Architizer News
Editor’s Pick: Grass Living Room Fort
May 4, 2011
Lawn House, altro_studio, location variable.
The internet is lousy with mobile architecture: on any given day, it’s a sure bet that any design blog will be featuring a sleek beach “camping” pod or two. The future seems belongs to those who build mobile. But we’d like to offer a revision to that platitude: it belongs to those who build inexpensively mobile.
Rome-based research and architecture office altro_studio seems to agree. Its Lawn House, a prototype for a lightweight, collapsable domestic assembly, costs just $3.60 per square foot to build.
The Lawn House is, essentially, a steel frame covered in plastic trays that hold 3cm of sod (an excellent insulator). Hence the trapezoidal shape: it was chosen to perpetuate water drainage. The two short ends of the trapezoid offer cross-ventilation when the doors are opened. A set of PV panels are anchored to the southern side of the structure. Says the studio, they imagine the Lawn House in use as any number of things: a tent, temporary home, storage space, travelling exhibition system, office, or advertising device.
It’s a simple structure that could potentially host a complex set of technological systems, comments altro_studio principle Anna Rita Emili, who adds that “we’re firmly convinced that architecture is a perfect synthesis of science and art.”
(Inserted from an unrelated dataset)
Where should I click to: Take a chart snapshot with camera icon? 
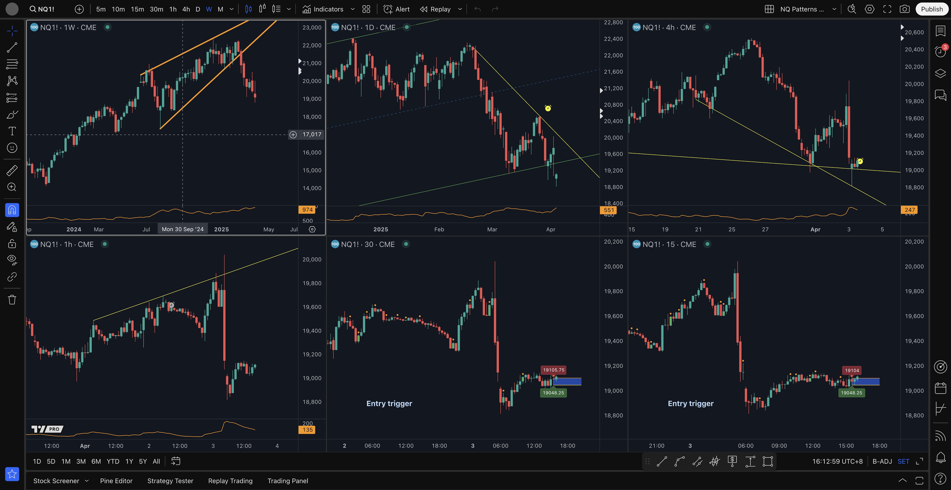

She continues, in a recent interview, that “I would define our architecture as kinetic and brutalist. Kinetic because it is based on the real and actual movement of architectural parts into space, but also as a reminder of a very important, albeit little known, Italian art trend of the ‘60s called cine-visual art. Brutalist because all our designs feature simple, pure, essential forms, poor, inexpensive materials, simple technologies, that however become complex with the application of automated systems.”
“Architecture,” says Emili, is a “self-sufficient instrument used by people people living all over the world. For us is important, for example, to consider catastrophic possibilities as a jumping-off point in thinking about energy and new technology.”